* **Input material**
....
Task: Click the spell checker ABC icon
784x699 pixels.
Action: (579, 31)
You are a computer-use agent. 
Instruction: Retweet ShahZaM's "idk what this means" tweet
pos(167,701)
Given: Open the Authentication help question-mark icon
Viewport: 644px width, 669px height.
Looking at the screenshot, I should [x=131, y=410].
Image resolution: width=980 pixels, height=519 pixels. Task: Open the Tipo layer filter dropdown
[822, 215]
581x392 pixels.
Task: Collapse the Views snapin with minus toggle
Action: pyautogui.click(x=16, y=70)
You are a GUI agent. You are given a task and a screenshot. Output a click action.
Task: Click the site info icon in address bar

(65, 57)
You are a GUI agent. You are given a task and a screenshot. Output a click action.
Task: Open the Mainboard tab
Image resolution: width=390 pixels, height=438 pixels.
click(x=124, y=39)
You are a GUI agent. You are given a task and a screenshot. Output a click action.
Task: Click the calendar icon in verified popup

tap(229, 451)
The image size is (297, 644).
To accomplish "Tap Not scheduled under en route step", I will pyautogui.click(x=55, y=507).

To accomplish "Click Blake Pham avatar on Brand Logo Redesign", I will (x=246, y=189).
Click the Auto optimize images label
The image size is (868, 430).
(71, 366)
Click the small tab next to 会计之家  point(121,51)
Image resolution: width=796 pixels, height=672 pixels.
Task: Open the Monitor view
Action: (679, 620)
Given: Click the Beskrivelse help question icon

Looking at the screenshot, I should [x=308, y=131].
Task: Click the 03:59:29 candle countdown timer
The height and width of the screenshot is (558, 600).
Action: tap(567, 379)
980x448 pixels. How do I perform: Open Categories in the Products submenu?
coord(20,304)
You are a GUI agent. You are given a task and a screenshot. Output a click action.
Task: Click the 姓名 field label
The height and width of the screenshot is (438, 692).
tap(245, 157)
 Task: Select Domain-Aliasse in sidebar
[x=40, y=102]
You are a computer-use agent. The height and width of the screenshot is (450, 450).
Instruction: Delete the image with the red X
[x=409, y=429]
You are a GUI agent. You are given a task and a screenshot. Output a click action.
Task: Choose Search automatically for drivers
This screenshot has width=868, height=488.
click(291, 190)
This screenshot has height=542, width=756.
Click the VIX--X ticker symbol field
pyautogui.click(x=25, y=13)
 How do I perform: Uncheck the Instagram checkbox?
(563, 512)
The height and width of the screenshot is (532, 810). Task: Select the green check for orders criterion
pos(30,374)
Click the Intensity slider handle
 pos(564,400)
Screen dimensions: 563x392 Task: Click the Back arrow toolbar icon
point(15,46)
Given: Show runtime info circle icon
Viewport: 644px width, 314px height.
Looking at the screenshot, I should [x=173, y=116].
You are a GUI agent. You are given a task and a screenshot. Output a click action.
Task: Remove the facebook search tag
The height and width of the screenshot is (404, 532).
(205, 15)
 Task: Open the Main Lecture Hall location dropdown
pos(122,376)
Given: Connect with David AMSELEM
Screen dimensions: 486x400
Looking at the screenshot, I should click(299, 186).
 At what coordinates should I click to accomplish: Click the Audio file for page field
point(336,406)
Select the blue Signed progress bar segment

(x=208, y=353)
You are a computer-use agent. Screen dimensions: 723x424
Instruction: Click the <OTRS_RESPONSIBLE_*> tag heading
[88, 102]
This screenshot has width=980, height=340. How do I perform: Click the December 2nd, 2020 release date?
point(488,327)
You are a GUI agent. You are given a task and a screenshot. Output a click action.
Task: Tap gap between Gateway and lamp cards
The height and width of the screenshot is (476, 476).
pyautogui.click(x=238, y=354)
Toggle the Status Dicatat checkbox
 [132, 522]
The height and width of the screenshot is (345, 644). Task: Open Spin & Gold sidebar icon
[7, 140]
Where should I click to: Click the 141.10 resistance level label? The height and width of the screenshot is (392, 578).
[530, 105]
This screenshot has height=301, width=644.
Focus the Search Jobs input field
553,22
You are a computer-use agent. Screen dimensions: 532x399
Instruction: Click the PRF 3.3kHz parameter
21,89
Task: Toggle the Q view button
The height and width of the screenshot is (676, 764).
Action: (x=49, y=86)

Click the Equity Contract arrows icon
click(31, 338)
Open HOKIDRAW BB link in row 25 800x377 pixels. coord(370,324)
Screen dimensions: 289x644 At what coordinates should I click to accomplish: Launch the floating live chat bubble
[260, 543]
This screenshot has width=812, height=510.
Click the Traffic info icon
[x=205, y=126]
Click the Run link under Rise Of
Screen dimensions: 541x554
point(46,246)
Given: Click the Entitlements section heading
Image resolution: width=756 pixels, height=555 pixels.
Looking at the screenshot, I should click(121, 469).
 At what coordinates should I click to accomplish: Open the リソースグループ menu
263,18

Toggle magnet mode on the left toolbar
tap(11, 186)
....
* **Requirement**
From the data above, output every line exactly.

* **Problem solution**
Task: Click the spell checker ABC icon
784x699 pixels.
Action: (579, 31)
You are a computer-use agent. 
Instruction: Retweet ShahZaM's "idk what this means" tweet
pos(167,701)
Given: Open the Authentication help question-mark icon
Viewport: 644px width, 669px height.
Looking at the screenshot, I should [x=131, y=410].
Image resolution: width=980 pixels, height=519 pixels. Task: Open the Tipo layer filter dropdown
[822, 215]
581x392 pixels.
Task: Collapse the Views snapin with minus toggle
Action: pyautogui.click(x=16, y=70)
You are a GUI agent. You are given a task and a screenshot. Output a click action.
Task: Click the site info icon in address bar

(65, 57)
You are a GUI agent. You are given a task and a screenshot. Output a click action.
Task: Open the Mainboard tab
Image resolution: width=390 pixels, height=438 pixels.
click(x=124, y=39)
You are a GUI agent. You are given a task and a screenshot. Output a click action.
Task: Click the calendar icon in verified popup

tap(229, 451)
The image size is (297, 644).
To accomplish "Tap Not scheduled under en route step", I will pyautogui.click(x=55, y=507).

To accomplish "Click Blake Pham avatar on Brand Logo Redesign", I will (x=246, y=189).
Click the Auto optimize images label
The image size is (868, 430).
(71, 366)
Click the small tab next to 会计之家  point(121,51)
Image resolution: width=796 pixels, height=672 pixels.
Task: Open the Monitor view
Action: (679, 620)
Given: Click the Beskrivelse help question icon

Looking at the screenshot, I should [x=308, y=131].
Task: Click the 03:59:29 candle countdown timer
The height and width of the screenshot is (558, 600).
Action: tap(567, 379)
980x448 pixels. How do I perform: Open Categories in the Products submenu?
coord(20,304)
You are a GUI agent. You are given a task and a screenshot. Output a click action.
Task: Click the 姓名 field label
The height and width of the screenshot is (438, 692).
tap(245, 157)
 Task: Select Domain-Aliasse in sidebar
[x=40, y=102]
You are a computer-use agent. The height and width of the screenshot is (450, 450).
Instruction: Delete the image with the red X
[x=409, y=429]
You are a GUI agent. You are given a task and a screenshot. Output a click action.
Task: Choose Search automatically for drivers
This screenshot has width=868, height=488.
click(291, 190)
This screenshot has height=542, width=756.
Click the VIX--X ticker symbol field
pyautogui.click(x=25, y=13)
 How do I perform: Uncheck the Instagram checkbox?
(563, 512)
The height and width of the screenshot is (532, 810). Task: Select the green check for orders criterion
pos(30,374)
Click the Intensity slider handle
 pos(564,400)
Screen dimensions: 563x392 Task: Click the Back arrow toolbar icon
point(15,46)
Given: Show runtime info circle icon
Viewport: 644px width, 314px height.
Looking at the screenshot, I should [x=173, y=116].
You are a GUI agent. You are given a task and a screenshot. Output a click action.
Task: Remove the facebook search tag
The height and width of the screenshot is (404, 532).
(205, 15)
 Task: Open the Main Lecture Hall location dropdown
pos(122,376)
Given: Connect with David AMSELEM
Screen dimensions: 486x400
Looking at the screenshot, I should click(299, 186).
 At what coordinates should I click to accomplish: Click the Audio file for page field
point(336,406)
Select the blue Signed progress bar segment

(x=208, y=353)
You are a computer-use agent. Screen dimensions: 723x424
Instruction: Click the <OTRS_RESPONSIBLE_*> tag heading
[88, 102]
This screenshot has width=980, height=340. How do I perform: Click the December 2nd, 2020 release date?
point(488,327)
You are a GUI agent. You are given a task and a screenshot. Output a click action.
Task: Tap gap between Gateway and lamp cards
The height and width of the screenshot is (476, 476).
pyautogui.click(x=238, y=354)
Toggle the Status Dicatat checkbox
 [132, 522]
The height and width of the screenshot is (345, 644). Task: Open Spin & Gold sidebar icon
[7, 140]
Where should I click to: Click the 141.10 resistance level label? The height and width of the screenshot is (392, 578).
[530, 105]
This screenshot has height=301, width=644.
Focus the Search Jobs input field
553,22
You are a computer-use agent. Screen dimensions: 532x399
Instruction: Click the PRF 3.3kHz parameter
21,89
Task: Toggle the Q view button
The height and width of the screenshot is (676, 764).
Action: (x=49, y=86)

Click the Equity Contract arrows icon
click(31, 338)
Open HOKIDRAW BB link in row 25 800x377 pixels. coord(370,324)
Screen dimensions: 289x644 At what coordinates should I click to accomplish: Launch the floating live chat bubble
[260, 543]
This screenshot has width=812, height=510.
Click the Traffic info icon
[x=205, y=126]
Click the Run link under Rise Of
Screen dimensions: 541x554
point(46,246)
Given: Click the Entitlements section heading
Image resolution: width=756 pixels, height=555 pixels.
Looking at the screenshot, I should click(121, 469).
 At what coordinates should I click to accomplish: Open the リソースグループ menu
263,18

Toggle magnet mode on the left toolbar
tap(11, 186)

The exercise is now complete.